**TEXTE SOURCE:**

Son formateur, Ashraful Haque Arif, a déclaré : « Il a un potentiel de croissance illimité, car il est très motivé et apprend vite. »

Il a ajouté que Kutub a reçu une formation de base, mais qu'avec davantage d'expérience professionnelle et une formation plus poussée, il pourra atteindre de nouveaux sommets.

Kutub se promène désormais dans son quartier la tête haute, et tous le considèrent comme un exemple à suivre.

Il partage ses objectifs pour l'avenir : « Je veux apprendre davantage, puis suivre une formation avancée afin de pouvoir travailler dans une grande entreprise ou créer ma propre société. »

Des formations pratiques pour une variété de centres d’intérêt

Les cours d'alphabétisation axés sur les compétences préparent les étudiants à des emplois dans divers secteurs.

Les formations les plus populaires sont la couture et la confection de vêtements, l’informatique (création d’applications et graphisme) et l’installation et la maintenance électriques.

D'autres cours sont proposés, notamment : l’électronique grand public, la réparation de téléphones portables, la plomberie et la tuyauterie, la réfrigération et la climatisation, la mécanique automobile, la maçonnerie et le ferraillage, la fabrication en aluminium, la restauration, les soins esthétiques et la gestion de l’accueil.

**EXTRAIT DE DONNÉES:**

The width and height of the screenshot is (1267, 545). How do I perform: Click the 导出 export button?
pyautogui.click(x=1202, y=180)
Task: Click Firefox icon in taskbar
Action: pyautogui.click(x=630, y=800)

**EXERCICES:**
[a] D'après le texte source, quelles sont les formations les plus populaires ?
[b] Selon le texte source, pourquoi le formateur estime-t-il que Kutub a un potentiel de croissance illimité ?
[c] Recopiez, dans le texte source, le passage qui va de « Des formations pratiques » jusqu'à « gestion de l’accueil. » inclus.
Répondez uniquement à partir du texte source.

**CORRIGÉ:**
[a] La couture et la confection de vêtements, l'informatique (création d'applications et graphisme) et l'installation et la maintenance électriques.

[b] Son formateur, Ashraful Haque Arif, juge son potentiel illimité parce que Kutub est très motivé et apprend vite.

[c]
Des formations pratiques pour une variété de centres d’intérêt

Les cours d'alphabétisation axés sur les compétences préparent les étudiants à des emplois dans divers secteurs.

Les formations les plus populaires sont la couture et la confection de vêtements, l’informatique (création d’applications et graphisme) et l’installation et la maintenance électriques.

D'autres cours sont proposés, notamment : l’électronique grand public, la réparation de téléphones portables, la plomberie et la tuyauterie, la réfrigération et la climatisation, la mécanique automobile, la maçonnerie et le ferraillage, la fabrication en aluminium, la restauration, les soins esthétiques et la gestion de l’accueil.